Ann Hoffman

RhoC GTPase and p38γ Mitogen-Activated Protein Kinase Expression as Predictors of DCIS Progression to Invasive Breast Cancer: A Comparison of African American and Caucasian American Patients

Ductal carcinoma in situ of the breast (DCIS) is a key intermediate step in the progression from normal breast tissue to invasive ductal carcinoma. It represents nearly 20 percent of all breast cancers currently detected by screening in North America, making DCIS the fastest-growing breast cancer family in the U.S. A better understanding of the progression to invasive cancer would be especially beneficial for African American (AA) populations. AA women are more likely to be diagnosed at a younger age, to present clinically at later stages, and to experience higher mortality from breast carcinoma than other groups. Because DCIS represents a crucial intermediate step toward invasive cancer in which many key molecular changes have already occurred, studying DCIS may provide valuable insight into the progression of breast cancer from a noninvasive to an invasive phenotype. This studys goal is to elucidate the molecular mechanisms of these differences in breast cancer risk and outcome while developing a prognostic tool to identify DCIS lesions most at risk of progressing to an invasive carcinoma phenotype.
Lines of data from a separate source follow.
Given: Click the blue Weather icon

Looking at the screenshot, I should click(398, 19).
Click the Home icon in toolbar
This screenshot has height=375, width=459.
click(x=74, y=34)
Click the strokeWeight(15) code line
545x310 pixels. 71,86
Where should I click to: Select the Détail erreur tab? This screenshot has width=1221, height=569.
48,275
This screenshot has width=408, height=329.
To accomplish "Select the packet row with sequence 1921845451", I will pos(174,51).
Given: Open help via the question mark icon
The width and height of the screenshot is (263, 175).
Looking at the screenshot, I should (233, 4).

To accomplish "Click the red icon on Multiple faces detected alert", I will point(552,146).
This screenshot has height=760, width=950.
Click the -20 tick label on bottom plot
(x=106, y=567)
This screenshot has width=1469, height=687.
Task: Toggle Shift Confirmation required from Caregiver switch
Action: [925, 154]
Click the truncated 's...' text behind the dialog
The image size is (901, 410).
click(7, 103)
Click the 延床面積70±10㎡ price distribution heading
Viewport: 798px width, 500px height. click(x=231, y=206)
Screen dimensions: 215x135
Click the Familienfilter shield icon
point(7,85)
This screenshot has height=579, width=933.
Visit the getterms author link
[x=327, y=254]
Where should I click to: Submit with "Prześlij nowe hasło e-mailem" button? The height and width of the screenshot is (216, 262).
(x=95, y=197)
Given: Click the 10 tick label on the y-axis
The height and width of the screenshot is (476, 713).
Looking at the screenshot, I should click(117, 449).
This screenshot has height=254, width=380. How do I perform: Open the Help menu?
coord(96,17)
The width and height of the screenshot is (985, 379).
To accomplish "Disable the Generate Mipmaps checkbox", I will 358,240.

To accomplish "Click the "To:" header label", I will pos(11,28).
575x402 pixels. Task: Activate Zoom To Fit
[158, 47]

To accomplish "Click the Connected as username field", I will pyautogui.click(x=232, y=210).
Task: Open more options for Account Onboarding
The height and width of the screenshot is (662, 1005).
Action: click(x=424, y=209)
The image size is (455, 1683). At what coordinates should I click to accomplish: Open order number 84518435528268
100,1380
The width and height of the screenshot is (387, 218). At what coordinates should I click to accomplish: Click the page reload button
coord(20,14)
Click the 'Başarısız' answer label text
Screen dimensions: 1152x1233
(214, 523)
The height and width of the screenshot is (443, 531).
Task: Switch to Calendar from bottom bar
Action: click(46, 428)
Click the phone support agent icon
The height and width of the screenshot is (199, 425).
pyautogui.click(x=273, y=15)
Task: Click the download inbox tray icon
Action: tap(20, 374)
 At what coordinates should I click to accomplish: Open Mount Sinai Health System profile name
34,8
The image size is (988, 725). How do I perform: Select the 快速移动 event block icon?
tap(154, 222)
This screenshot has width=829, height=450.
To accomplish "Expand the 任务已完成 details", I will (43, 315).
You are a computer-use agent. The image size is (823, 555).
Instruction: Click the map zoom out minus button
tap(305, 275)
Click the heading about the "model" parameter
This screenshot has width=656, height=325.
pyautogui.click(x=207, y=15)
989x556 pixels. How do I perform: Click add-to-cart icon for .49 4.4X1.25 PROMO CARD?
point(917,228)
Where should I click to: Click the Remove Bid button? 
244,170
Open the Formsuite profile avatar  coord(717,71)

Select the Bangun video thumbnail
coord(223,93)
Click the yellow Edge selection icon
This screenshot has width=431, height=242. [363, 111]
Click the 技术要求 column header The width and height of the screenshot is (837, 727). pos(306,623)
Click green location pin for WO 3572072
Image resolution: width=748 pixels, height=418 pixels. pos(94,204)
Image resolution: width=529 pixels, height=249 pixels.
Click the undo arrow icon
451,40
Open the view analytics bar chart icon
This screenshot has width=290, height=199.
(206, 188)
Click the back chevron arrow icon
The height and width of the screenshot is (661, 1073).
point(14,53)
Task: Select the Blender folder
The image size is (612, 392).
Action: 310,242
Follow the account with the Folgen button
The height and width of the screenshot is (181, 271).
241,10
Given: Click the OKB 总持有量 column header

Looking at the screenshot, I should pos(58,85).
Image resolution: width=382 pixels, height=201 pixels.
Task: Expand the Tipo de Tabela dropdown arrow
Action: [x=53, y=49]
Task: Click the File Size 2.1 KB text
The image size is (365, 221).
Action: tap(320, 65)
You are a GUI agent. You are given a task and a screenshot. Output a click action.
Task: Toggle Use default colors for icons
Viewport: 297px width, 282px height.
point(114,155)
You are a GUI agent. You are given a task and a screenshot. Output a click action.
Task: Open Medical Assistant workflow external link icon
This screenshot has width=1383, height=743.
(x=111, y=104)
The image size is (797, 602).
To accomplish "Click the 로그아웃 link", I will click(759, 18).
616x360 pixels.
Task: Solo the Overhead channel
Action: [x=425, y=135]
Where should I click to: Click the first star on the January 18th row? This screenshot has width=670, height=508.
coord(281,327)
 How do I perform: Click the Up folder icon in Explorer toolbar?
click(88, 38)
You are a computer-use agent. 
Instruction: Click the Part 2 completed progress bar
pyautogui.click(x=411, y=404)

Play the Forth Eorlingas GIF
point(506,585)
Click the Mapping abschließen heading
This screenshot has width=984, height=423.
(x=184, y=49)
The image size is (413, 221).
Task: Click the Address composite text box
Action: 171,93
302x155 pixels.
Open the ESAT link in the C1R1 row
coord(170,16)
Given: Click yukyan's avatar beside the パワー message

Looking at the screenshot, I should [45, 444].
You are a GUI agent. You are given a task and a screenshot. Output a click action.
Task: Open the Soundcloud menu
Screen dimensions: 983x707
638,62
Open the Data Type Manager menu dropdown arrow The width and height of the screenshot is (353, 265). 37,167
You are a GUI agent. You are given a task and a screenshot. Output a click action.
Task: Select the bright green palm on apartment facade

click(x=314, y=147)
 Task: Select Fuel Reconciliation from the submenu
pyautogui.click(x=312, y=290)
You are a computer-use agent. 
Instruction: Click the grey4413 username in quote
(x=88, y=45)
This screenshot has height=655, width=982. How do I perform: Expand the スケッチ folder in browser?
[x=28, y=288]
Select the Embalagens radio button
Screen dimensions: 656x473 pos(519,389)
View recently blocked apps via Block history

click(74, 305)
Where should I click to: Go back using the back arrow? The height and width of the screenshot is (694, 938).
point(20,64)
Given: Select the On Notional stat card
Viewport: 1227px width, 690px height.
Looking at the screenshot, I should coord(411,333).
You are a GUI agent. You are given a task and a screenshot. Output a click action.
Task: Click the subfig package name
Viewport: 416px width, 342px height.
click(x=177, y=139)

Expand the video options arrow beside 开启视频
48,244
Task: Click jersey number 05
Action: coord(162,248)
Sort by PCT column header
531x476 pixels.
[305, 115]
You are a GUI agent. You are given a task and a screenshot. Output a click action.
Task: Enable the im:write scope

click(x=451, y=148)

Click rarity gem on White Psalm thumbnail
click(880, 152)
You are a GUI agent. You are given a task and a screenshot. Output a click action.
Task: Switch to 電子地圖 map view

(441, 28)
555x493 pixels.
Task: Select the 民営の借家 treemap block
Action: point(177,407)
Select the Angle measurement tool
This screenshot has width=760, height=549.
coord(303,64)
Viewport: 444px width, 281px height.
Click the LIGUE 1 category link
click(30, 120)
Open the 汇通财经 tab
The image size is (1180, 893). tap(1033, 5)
Special double fluorescent staining techniques have been developed and implemented to identify protein expression levels of RhoC GTPase and p38γ MAPK, both factors known to be essential for the development of metastatic carcinoma. Specific aims are: 1) understand expression patterns of RhoC and p38γ MAPK in the progression of DCIS to invasive breast cancer; 2) compare and contrast expression patterns of RhoC and p38γ MAPK in African American and Caucasian patients; 3) attempt to correlate the molecular expression patterns with follow-up data on patient outcomes; 4) explore whether it is possible to identify the most successful treatment strategies for various types of DCIS lesions with specific expression profiles. Ultimately this model may enable physicians to more confidently choose more aggressive treatment options for DCIS (and other) lesions most likely to become aggressively invasive. Data analysis is ongoing with the aid of the University of Michigan Comprehensive Cancer Center and the Microscopy Image Analysis Laboratory.

About Ann
Ann Marie Hoffman graduated from the University of Michigan School of Public Health with a Masters Student in Toxicology in 2012. She completed an undergraduate degree from the University of Michigan in Brain, Behavior, and Cognitive Science. Her diverse research interests include biomarkers of cancer risk and progression, development of online tools to assess lifetime breast cancer risk, and methods to hasten and streamline the developmental processes involved in translational genomics and personalized medicine.